[BEGIN Given records]

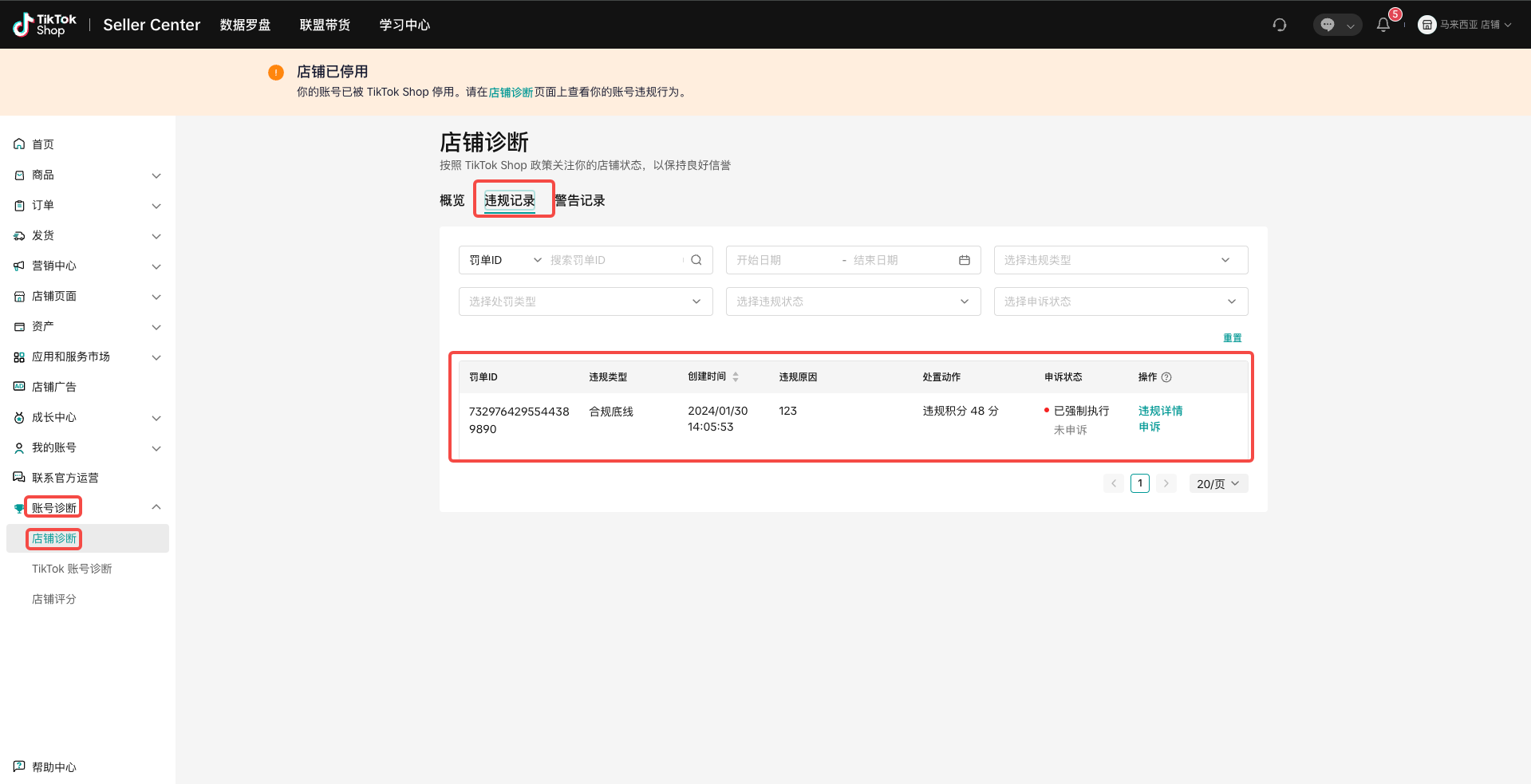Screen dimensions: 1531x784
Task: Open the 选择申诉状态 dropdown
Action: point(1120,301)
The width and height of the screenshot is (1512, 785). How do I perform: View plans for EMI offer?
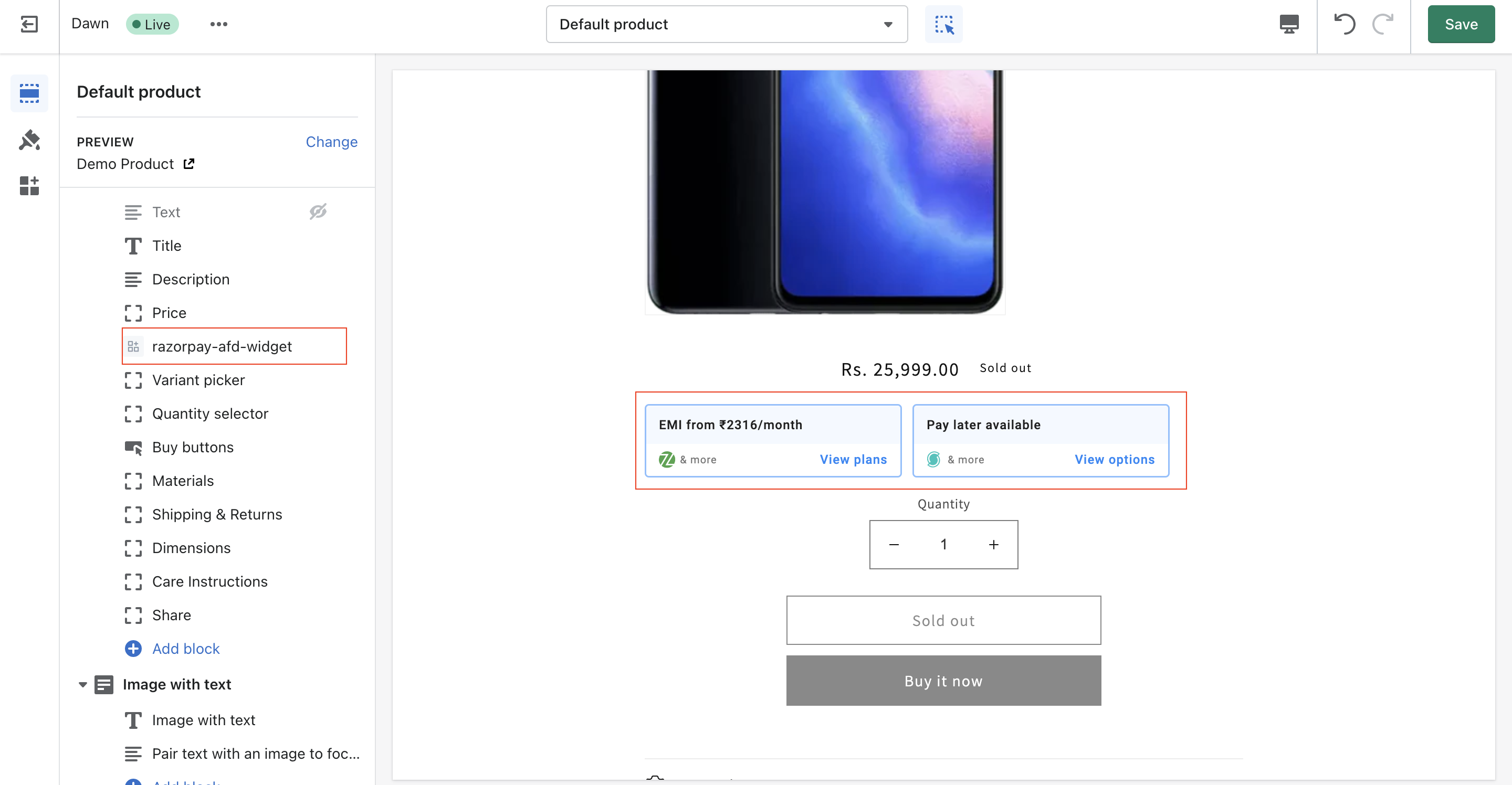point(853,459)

[END Given records]

Please rewrite the records with "screenshot" replaced by "image" and everything else unchanged, leaving out the pictures.

Screen dimensions: 1531x784
Task: Open the 选择申诉状态 dropdown
Action: point(1120,301)
The width and height of the image is (1512, 785). How do I perform: View plans for EMI offer?
point(853,459)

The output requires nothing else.